Todos amamos y somos amados. Algunos mueren solos. Otros rodeados de desconocidos. Algunos huelen por última vez el dulzón perfume de sus hijos. Otros sujetando con fuerza minúscula la mano de su amante. “He tenido mala suerte en el amor”, dice una amiga. “La suerte se busca”, le anima otra amiga. Yo me quedo en silencio. Creo que el destino está lleno de espinas. Que la vida no es un camino radiante sino la escalera mecánica de El Corte Inglés. Subimos aunque no nos movamos e ir para atrás suele acabar en circense tragedia. Las vidas tienen tentáculos y lanzan sus violentas ventosas sobre otras vidas. Gustavo y María se dicen guapos mutuamente entre susurros mientras Quique silba una canción inacabada y el camarero sonríe detrás de la barra imaginando a su novia pedalear cansada del tintineo. Así somos. Y es hermoso cómo de animales somos en el deseo y qué cruentos para satisfacerlo.

Pasa con el fútbol que uno se hace de un equipo así a lo loco sin saber de cuántas cosas dependerá su felicidad.
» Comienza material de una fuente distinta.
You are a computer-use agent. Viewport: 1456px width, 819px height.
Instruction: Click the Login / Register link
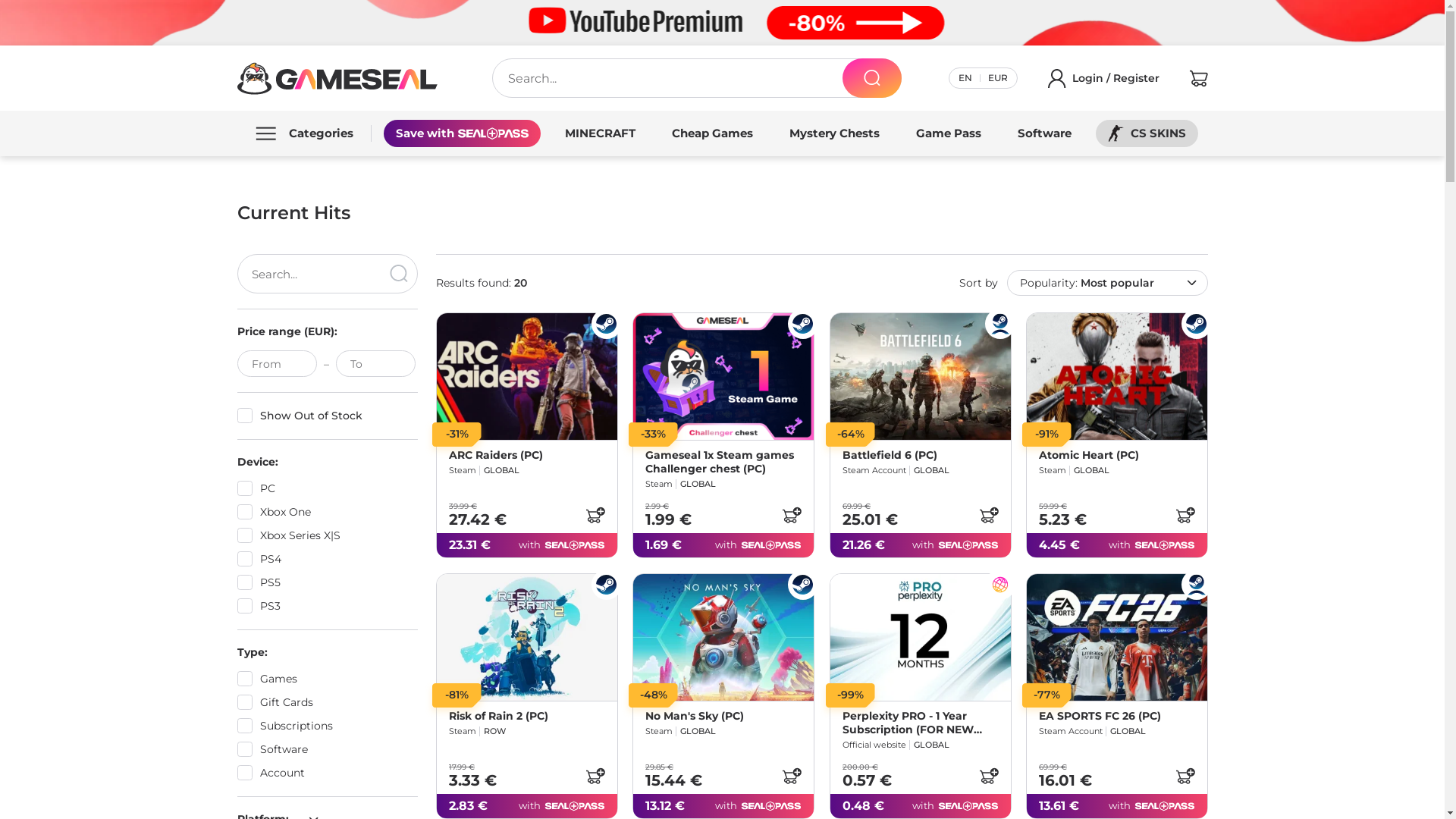(x=1103, y=78)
Del delantero que falla en boca de gol, del centrocampista perezoso, del defensa asustadizo, del portero con manos blandas, del entrenador acomplejado, de la codicia del que hace los fichajes, de la chulería del que tiene las acciones. Del árbitro, del utilero, de la mascota, del aficionado. En el fútbol somos de todos menos del fútbol, somos de todos menos del equipo. La pelota tiene sus propias fantasías. Sueña con otras botas. Se quiere quedar a vivir en según qué redes. Apoyar a un club tiene más de fe que de amor, más de sufrimiento que de inesperada fiesta. La vida embargada por unos colores que sentimos tan nuestros como los lunares, los tatuajes y el crujido de las articulaciones.
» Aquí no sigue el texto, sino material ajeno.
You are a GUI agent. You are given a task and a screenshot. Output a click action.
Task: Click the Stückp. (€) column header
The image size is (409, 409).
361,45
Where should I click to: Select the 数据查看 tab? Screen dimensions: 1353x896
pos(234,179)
El Córdoba ganó 5-0 al Reus. No tengo nada que celebrar. González ha vendido sus acciones a León. No tengo nada que celebrar. De momento el club está en Segunda B, chapoteando sobre el fango de un pantano. No hay luz en esta cita a ciegas. La esperanza huele a Jacqs, la esperanza se maquilla a brochazos con colorete robado del chino. No es lo que esperaba a estas alturas de la temporada. En la vida se puede ser crédulo, pero no gilipollas. En la vida se puede ser un listo, pero jamás un pesado. “Quiéreme cuando menos lo merezca, porque será cuando más lo necesite”, dicen los melifluos, los del sentimiento abotagado, los palmeros, los de risa fácil, los de lata y bocadillo. “¿Serás, amor un largo adiós que no se acaba? Vivir, desde el principio, es separarse”, dejó escrito Pedro Salinas. Ahí sí me alineo yo, en esa batalla íntima entre el amor y el desapego, entre la decepción y el chisporroteo de un fuego que jamás termina de apagarse.
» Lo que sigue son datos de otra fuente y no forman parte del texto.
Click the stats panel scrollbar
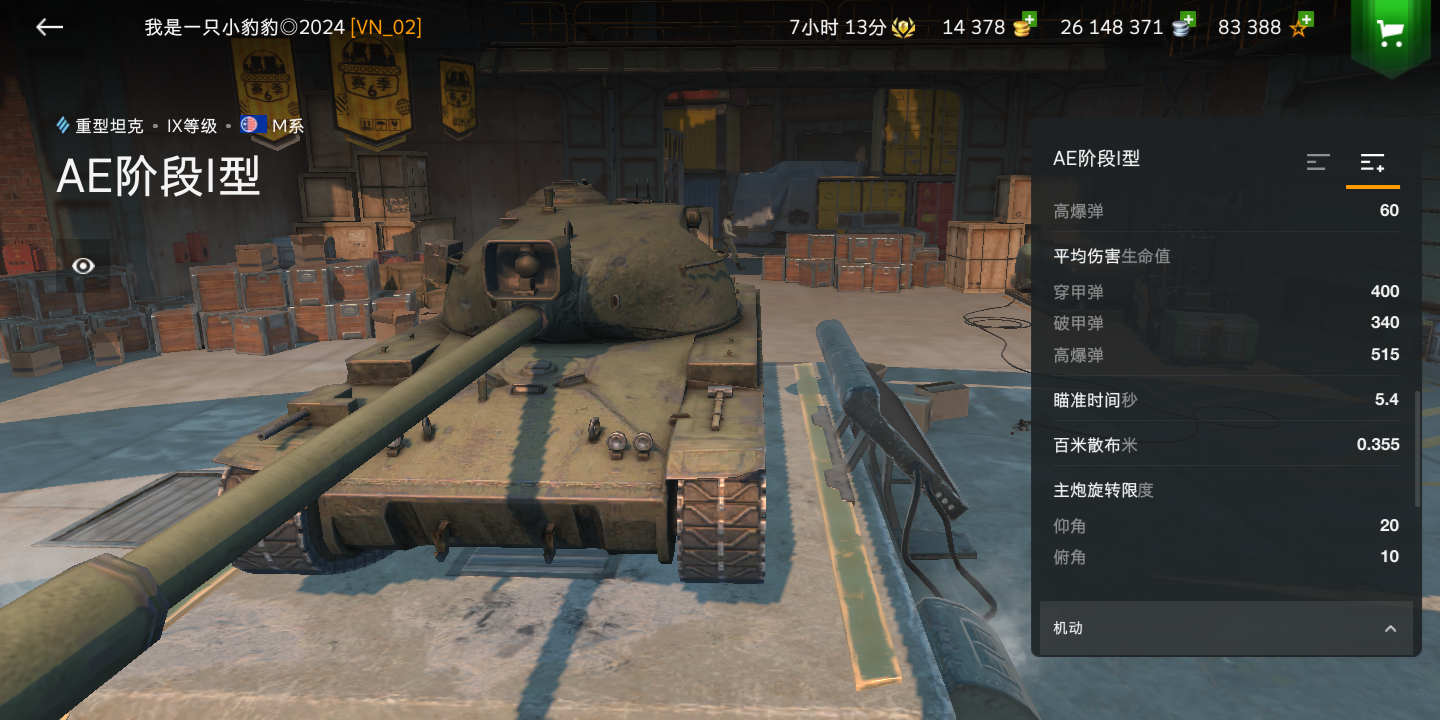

Ojalá el Córdoba sobreviva al expolio de los González. A la chulería cocacolera del padre y al sordiciego pijerío del hijo. Aún poblamos las gradas de El Arcángel los que amamos a escondidas. Los que pedimos en la justa medida con la que damos. Hay que amar de frente. Como un mosquetero que arquea la ceja antes de descargar la pólvora. Amar como un acróbata, con miedo al futuro. Con implacable deseo. La curva de tus rodillas. El rubor. Los dientes marcando en tus labios el cauce de un río seco. Amar. Qué nos queda sino eso. Amar y un miedo blando, peluchón e infantil. Un miedo único. Un miedo que nos permite encarar el futuro apretando los puños. Seguir viviendo.